■ Instructions for the task ■
Output only the lines that run from the line holding "[Close] (130, 2492)" to the end of the data below, including both ends, without any pictures.

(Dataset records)
----------
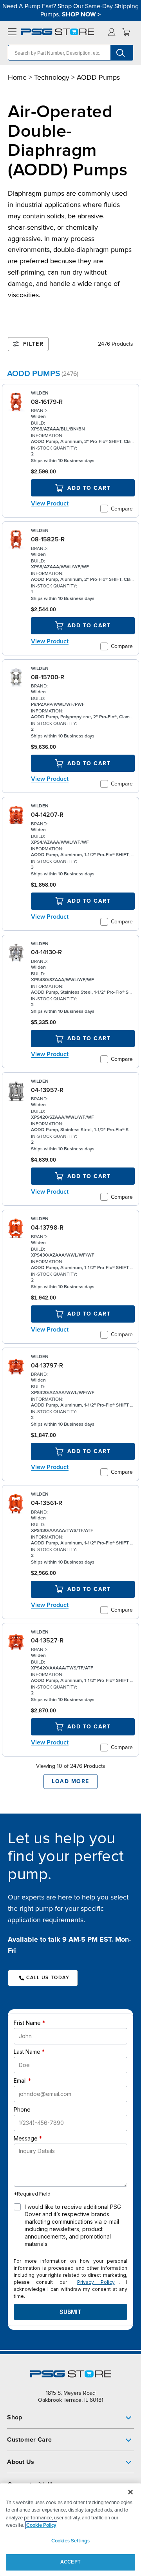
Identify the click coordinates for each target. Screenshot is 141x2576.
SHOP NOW (79, 14)
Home (17, 77)
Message (26, 2138)
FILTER (33, 344)
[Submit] (121, 53)
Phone (22, 2109)
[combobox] (70, 53)
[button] (70, 2417)
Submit (70, 2311)
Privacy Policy (95, 2282)
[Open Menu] (10, 32)
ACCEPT (70, 2562)
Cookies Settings (70, 2541)
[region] (70, 2529)
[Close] (130, 2492)
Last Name (27, 2051)
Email (20, 2080)
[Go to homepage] (57, 32)
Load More (70, 1781)
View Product (50, 503)
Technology (51, 77)
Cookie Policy (41, 2525)
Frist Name (27, 2022)
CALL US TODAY (47, 1978)
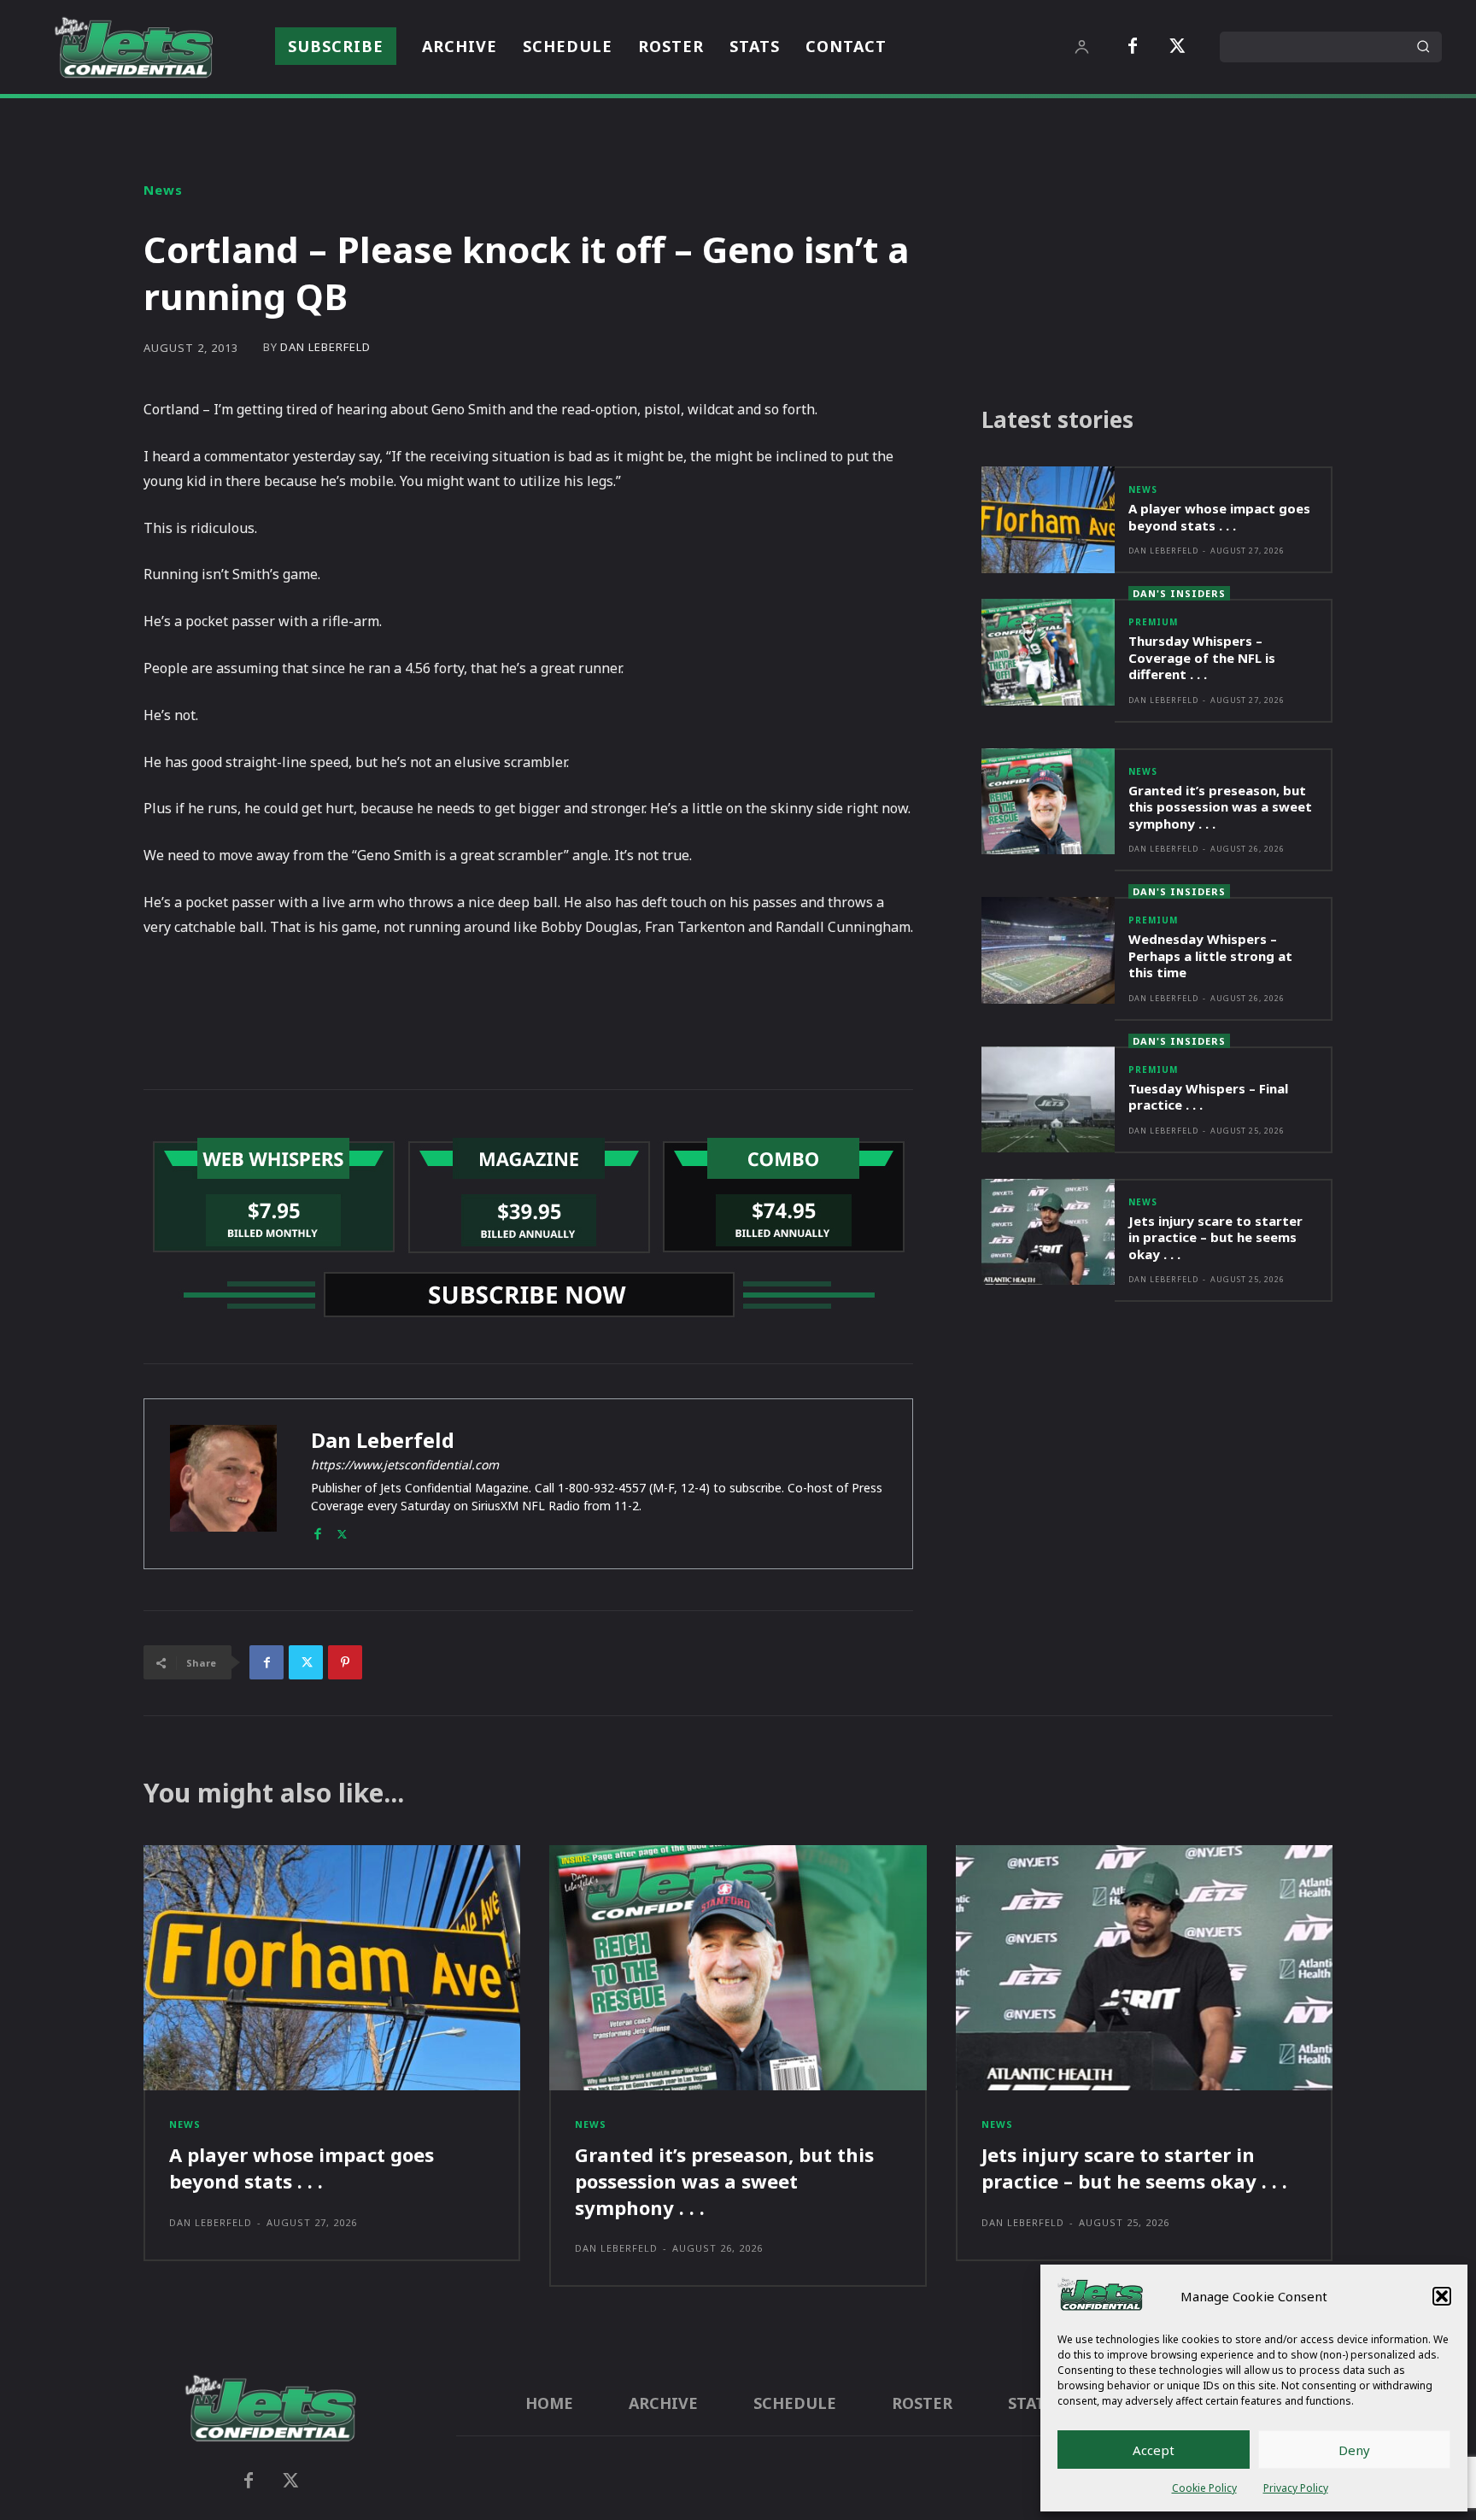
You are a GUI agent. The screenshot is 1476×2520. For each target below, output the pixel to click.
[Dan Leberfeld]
----------
■ Solution for this problem ■
[Close] (130, 2492)
Last Name (27, 2051)
Email (20, 2080)
[Go to homepage] (57, 32)
Load More (70, 1781)
View Product (50, 503)
Technology (51, 77)
Cookie Policy (41, 2525)
Frist Name (27, 2022)
CALL US TODAY (47, 1978)
You are a GUI agent. The screenshot is 1476×2520. For each target below, output the pixel to click.
[Dan Leberfeld]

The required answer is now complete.